Old Bailey: the central criminal court of England and Wales

A prison inspection looking at court custody in London has reported ‘significant staff shortages at all grades’ and reported that suites were ‘neglected, shabby and grubby’. The private contractor Serco runs the prisoner escort and custody service for the court service. Since the last inspection, two people had died in custody in the facilities inspected, Westminster Magistrates’ Court and the Inner London Crown Court. The report noted: ’More attention was now given to excessive temperatures in the cells, but detainees were still not consistently provided with information in a language that they could understand.’
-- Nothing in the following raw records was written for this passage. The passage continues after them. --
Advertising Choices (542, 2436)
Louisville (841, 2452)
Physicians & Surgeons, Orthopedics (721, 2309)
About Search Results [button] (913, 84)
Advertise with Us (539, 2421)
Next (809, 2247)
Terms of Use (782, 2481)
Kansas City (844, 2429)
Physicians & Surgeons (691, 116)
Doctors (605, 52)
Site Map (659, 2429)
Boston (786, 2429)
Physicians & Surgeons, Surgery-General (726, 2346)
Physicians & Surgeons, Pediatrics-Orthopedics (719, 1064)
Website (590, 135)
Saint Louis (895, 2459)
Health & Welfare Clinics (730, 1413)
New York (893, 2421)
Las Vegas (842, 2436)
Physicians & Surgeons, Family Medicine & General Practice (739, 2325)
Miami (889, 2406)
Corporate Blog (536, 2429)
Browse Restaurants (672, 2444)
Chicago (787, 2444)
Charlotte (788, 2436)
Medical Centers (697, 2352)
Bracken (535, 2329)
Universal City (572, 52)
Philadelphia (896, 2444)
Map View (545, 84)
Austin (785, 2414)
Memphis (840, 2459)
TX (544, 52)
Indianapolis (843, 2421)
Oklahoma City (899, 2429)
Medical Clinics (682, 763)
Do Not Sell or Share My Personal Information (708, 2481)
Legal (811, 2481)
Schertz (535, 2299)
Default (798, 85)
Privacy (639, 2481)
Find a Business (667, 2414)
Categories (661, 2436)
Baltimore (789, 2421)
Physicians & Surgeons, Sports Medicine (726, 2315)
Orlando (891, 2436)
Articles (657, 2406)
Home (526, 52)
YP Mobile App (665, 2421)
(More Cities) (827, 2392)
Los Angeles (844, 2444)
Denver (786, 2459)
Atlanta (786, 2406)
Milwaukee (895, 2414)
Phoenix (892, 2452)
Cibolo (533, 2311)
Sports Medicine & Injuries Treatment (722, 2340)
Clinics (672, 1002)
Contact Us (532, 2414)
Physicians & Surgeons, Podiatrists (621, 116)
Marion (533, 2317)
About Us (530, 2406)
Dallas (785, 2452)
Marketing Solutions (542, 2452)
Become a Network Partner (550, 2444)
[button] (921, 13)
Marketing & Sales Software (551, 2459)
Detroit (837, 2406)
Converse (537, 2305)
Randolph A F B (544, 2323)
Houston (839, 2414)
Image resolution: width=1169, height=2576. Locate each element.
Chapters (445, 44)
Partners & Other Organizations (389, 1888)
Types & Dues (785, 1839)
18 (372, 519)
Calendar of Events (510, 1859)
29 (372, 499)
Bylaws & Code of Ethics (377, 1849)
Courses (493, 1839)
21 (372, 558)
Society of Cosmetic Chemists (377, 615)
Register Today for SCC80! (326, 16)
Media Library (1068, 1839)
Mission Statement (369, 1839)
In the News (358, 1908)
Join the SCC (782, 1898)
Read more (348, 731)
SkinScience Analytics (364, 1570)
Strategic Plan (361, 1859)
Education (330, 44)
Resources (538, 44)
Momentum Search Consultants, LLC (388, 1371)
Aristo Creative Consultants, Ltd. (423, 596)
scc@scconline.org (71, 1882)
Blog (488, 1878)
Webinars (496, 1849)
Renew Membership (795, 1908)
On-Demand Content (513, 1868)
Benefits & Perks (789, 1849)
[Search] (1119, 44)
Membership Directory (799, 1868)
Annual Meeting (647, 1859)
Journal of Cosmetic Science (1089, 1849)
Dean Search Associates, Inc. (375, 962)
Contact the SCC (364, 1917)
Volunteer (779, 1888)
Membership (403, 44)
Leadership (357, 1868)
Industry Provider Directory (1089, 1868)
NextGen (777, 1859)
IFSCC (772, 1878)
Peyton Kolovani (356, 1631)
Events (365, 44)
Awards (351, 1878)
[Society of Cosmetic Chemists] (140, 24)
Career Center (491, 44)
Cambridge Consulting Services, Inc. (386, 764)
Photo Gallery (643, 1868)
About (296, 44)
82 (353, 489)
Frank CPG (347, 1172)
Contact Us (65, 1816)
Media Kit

It was reported that some 28,000 people were held last year at 15 facilities in the capital including six crown courts, six magistrates’ courts, two immigration asylum chambers as well as the Royal Courts of Justice.  Inspectors found staff ‘struggling to offload vehicles promptly’, delays accessing lawyers and delays in release and important conversations with detainees being ‘rushed’. ‘We were told that delays transporting detainees to prison were also often caused by inadequate staffing,’ the report said. ‘These challenges were compounded when there was either no manager, or no suitably experienced manager, to provide direction and ensure the smooth operation of the suite.’

Women traveling to court with men was routine, often without any screening. For example, in a two-week period, more than one-third of female detainees travelled in vehicles with men. Inspectors deemed this ‘unacceptable’ because it exposed women to the risk of verbal abuse.

Almost one in five journeys with children took place in cellular vehicles (17%), all children were locked in cells and many faced long waits in court custody. ‘In the busier courts, some cells remained in use despite offensive graffiti… . We found potential ligature points in every custody facility, generally caused by ill- fitting doors or the lack of sealant around benches and observation panels.’